UPDATE: Strasburg signed: 4 years, $15.67 million. That’s a bargain, and ultimately why MLB has a draft.
It’s not everyday that No. 1 picks in the baseball draft become big news two months after the fact, yet here we are: If Stephen StrasbUrg doesn’t sign with the Washington Nationals at midnight tonight, the team loses his rights, but then will also be ineligible to draft him again in 2010. And it’s getting pretty GD tense.
If I were the Nationals, who have already put a record-setting deal on the table for Stephen Strasburg, I wouldn’t offer more than $16 million. That’s 50 percent more than any pitcher in the baseball draft has ever gotten — Mark Prior’s $10.5 million deal in 2001. A 21-year-old who has never faced a professional hitter isn’t worth more than that.
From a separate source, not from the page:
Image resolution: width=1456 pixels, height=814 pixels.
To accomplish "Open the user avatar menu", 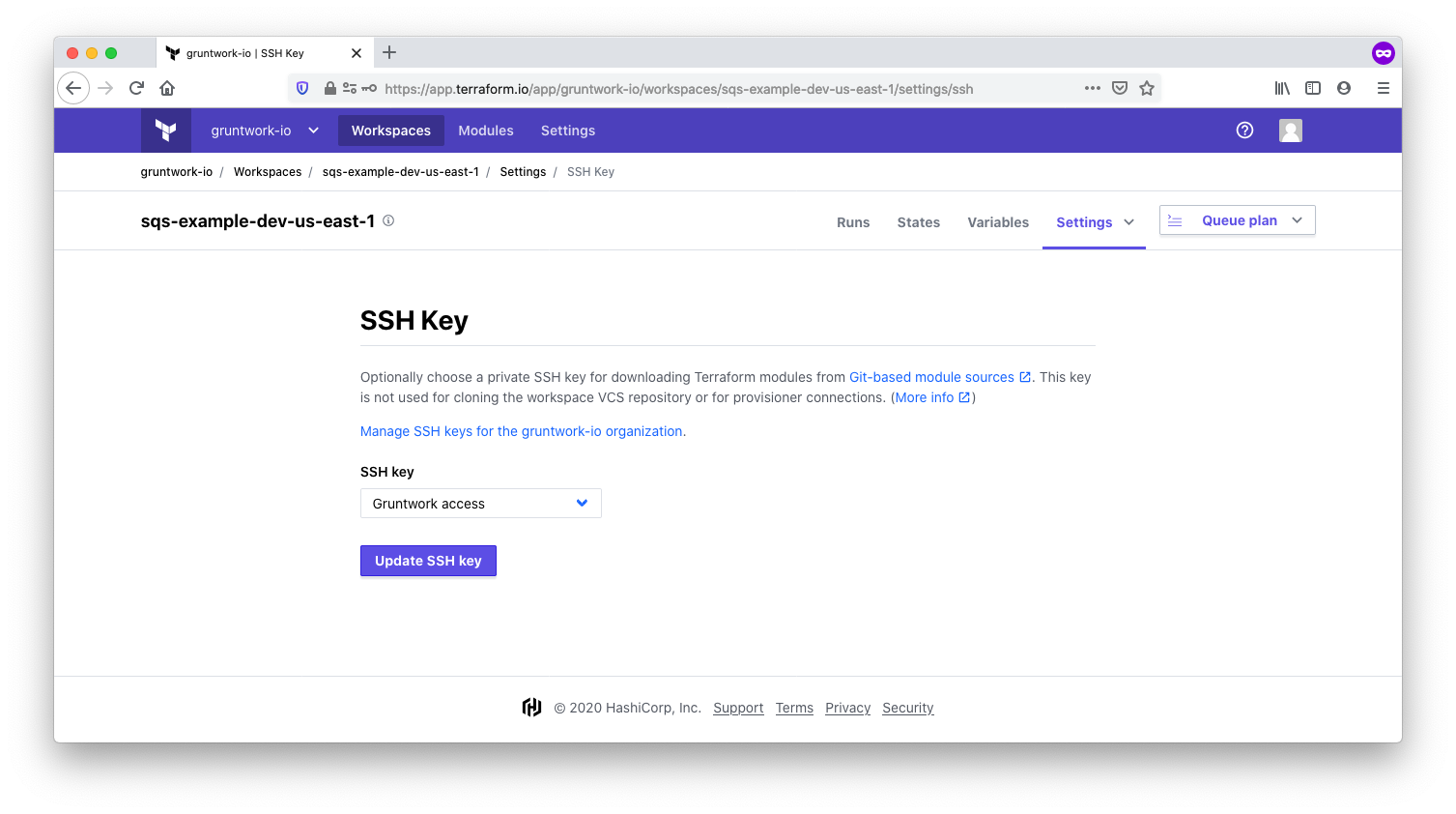I will [1290, 130].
The top contract in 2008 was only $6 million. –Tom Boswell.
StrasbUrg’s deal obviously has big ramifications for No. 2 pick Dustin Ackley, but also for subsequent players in future drafts. Some people are pointing the finger at Strasburg’s agent, Scott Boras.
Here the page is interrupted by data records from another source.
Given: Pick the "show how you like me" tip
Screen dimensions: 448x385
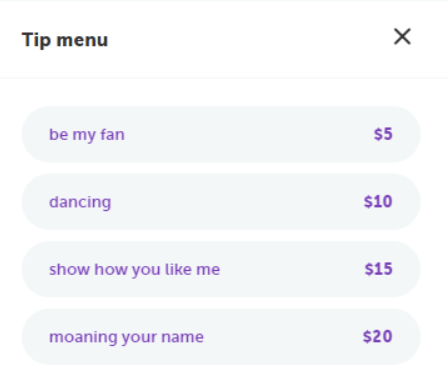Looking at the screenshot, I should click(x=221, y=269).
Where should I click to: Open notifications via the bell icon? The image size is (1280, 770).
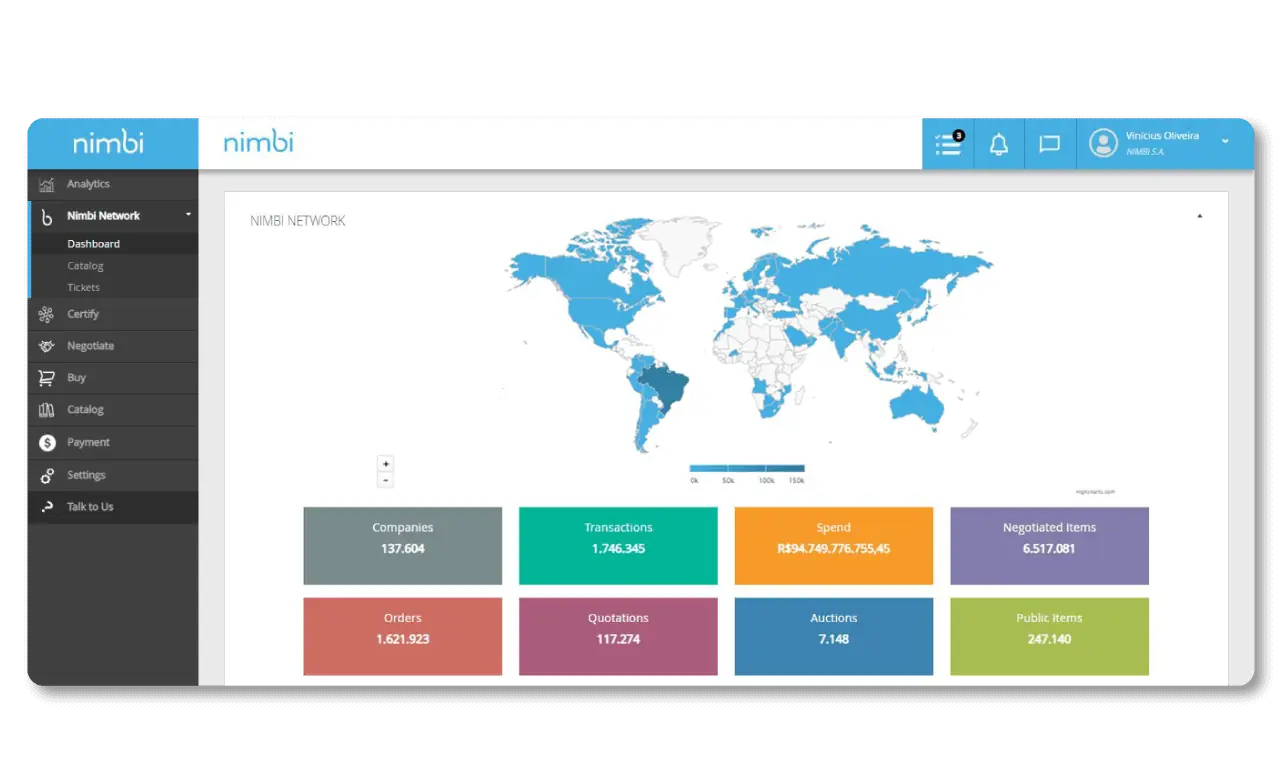[x=999, y=143]
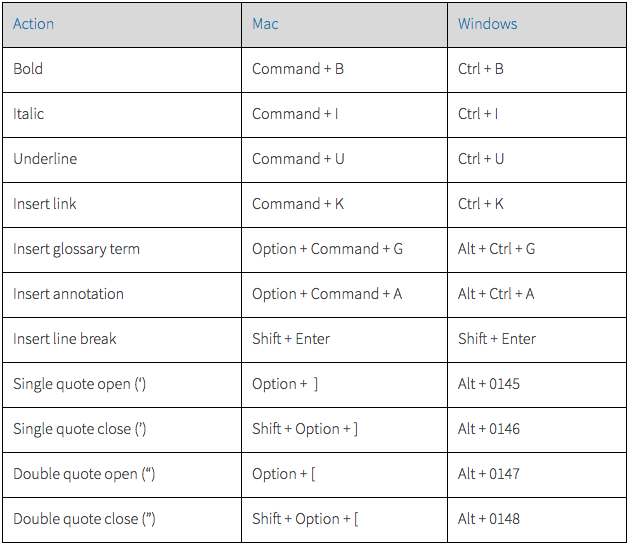Select the Alt + 0148 cell
The image size is (630, 546).
coord(537,520)
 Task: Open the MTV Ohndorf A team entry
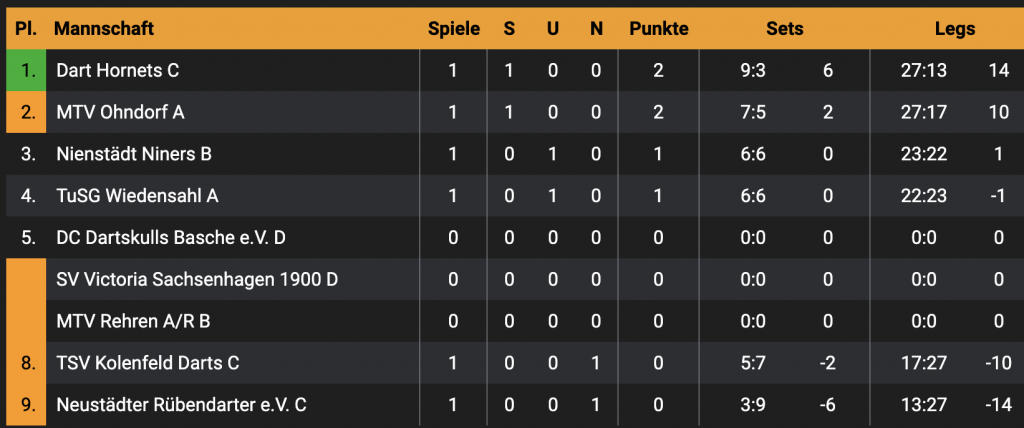pos(120,112)
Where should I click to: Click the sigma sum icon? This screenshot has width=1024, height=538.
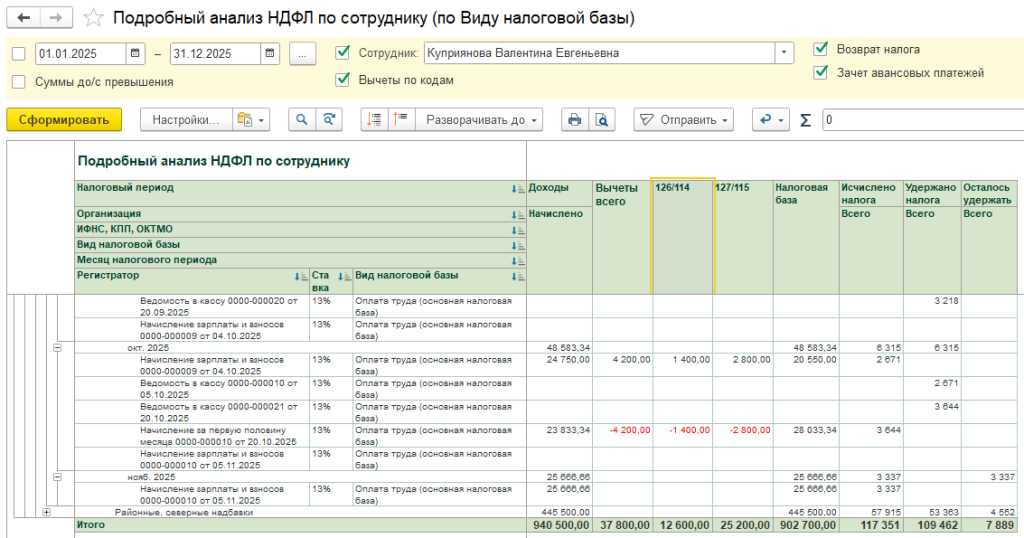point(806,120)
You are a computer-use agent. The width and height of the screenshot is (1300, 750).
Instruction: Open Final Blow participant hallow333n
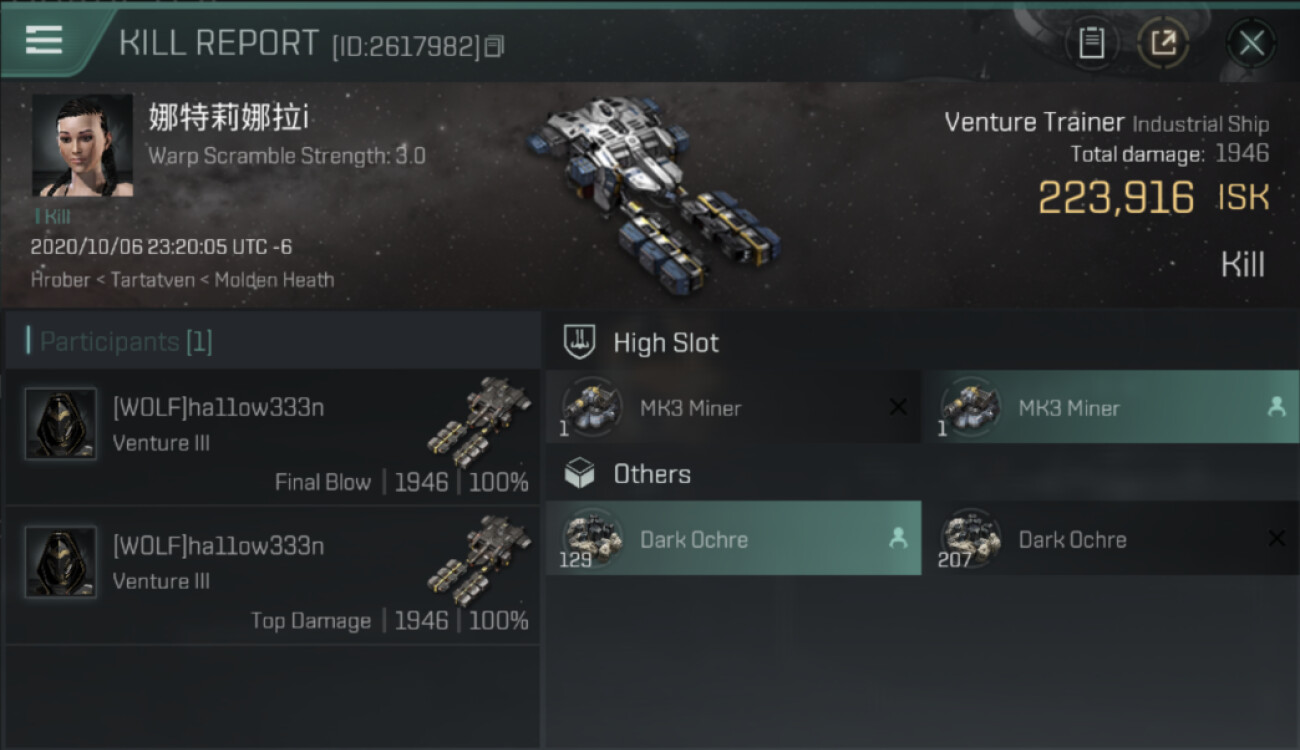point(272,437)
If I were Scott Boras, Strasburg’s agent, I wouldn’t accept less than $22 million. That would double the biggest contract in the history of the draft ($10.8 million for Mark Teixeira). When the Rangers paid Teixeira in 2001, baseball’s total revenues were $3.7 billion. Now they are $6.5 billion, dead even with the NFL. Prices go up. Proportionally, Teixiera’s number now would be $19 million. And, as a power pitcher, Strasburg could someday become more of an October game-changer than any hitter. In fact, Boras might justifiably want even more. He believes deeply, not just as a ploy but also on principle, that American amateur-draft players, with no union behind them, have been shafted for decades. This is his chance, maybe the best ever, to redefine a market full of fixed prices. –Boswell.
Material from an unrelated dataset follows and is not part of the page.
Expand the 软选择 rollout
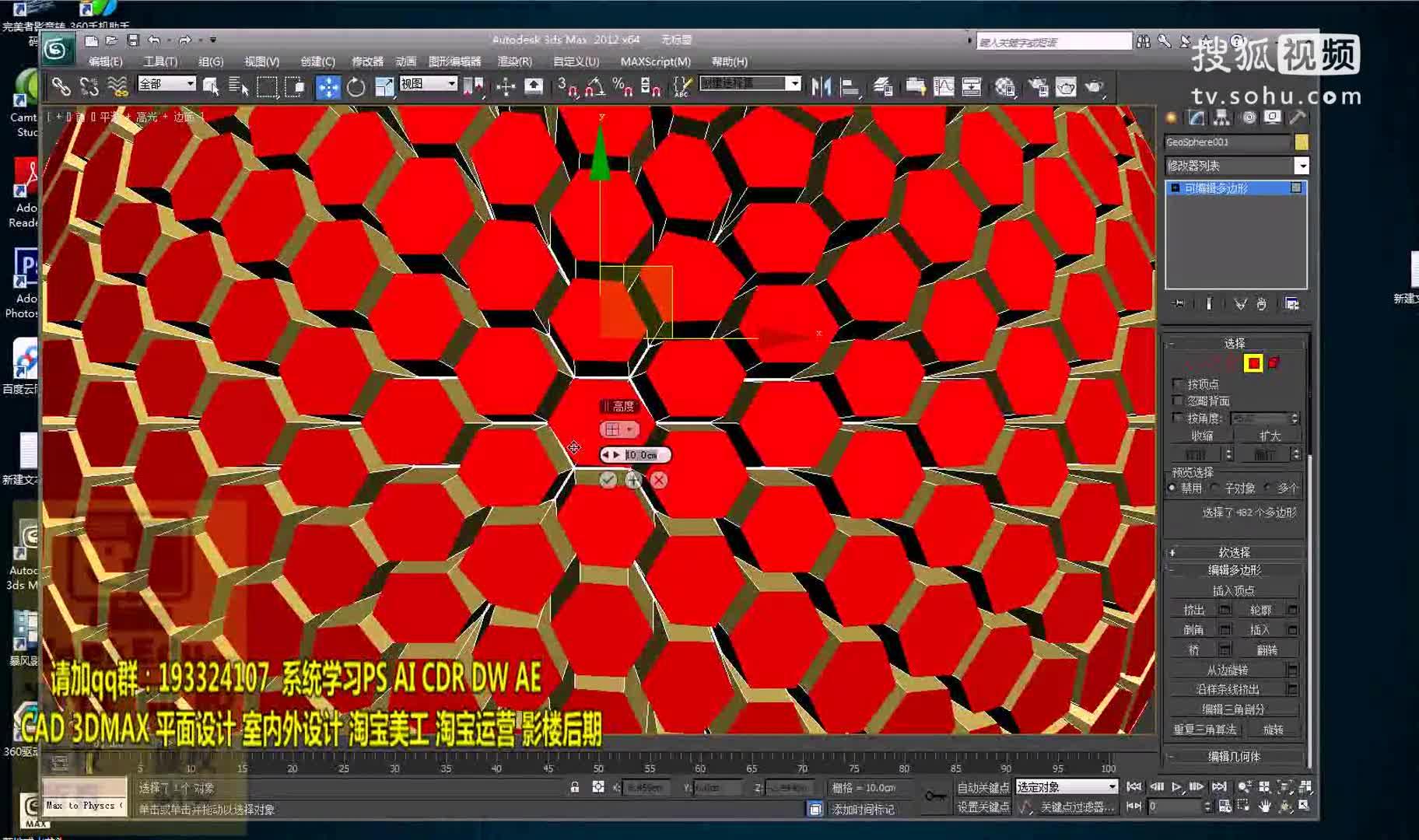Screen dimensions: 1419x840 [x=1235, y=552]
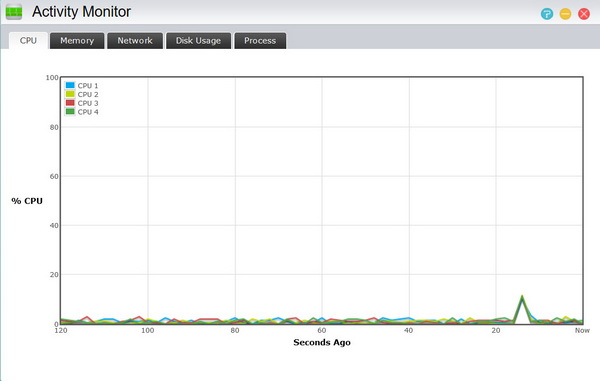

Works for me. Teams like their players shiny and new, and if they also like them cheap, then the Nats will have to take a stand and basically toss their No. 1 pick back into the pond, and wave goodbye. Personally, I hate the baseball draft; it doesn’t include international players and it’s too damn long for any reasonable fan to follow. But this matchup of zealous superagent vs. stodgy big-market franchise fascinates me. It’s like watching a robot trying to engage in carnal relations with a whale. But, you know, more baseball-y than that.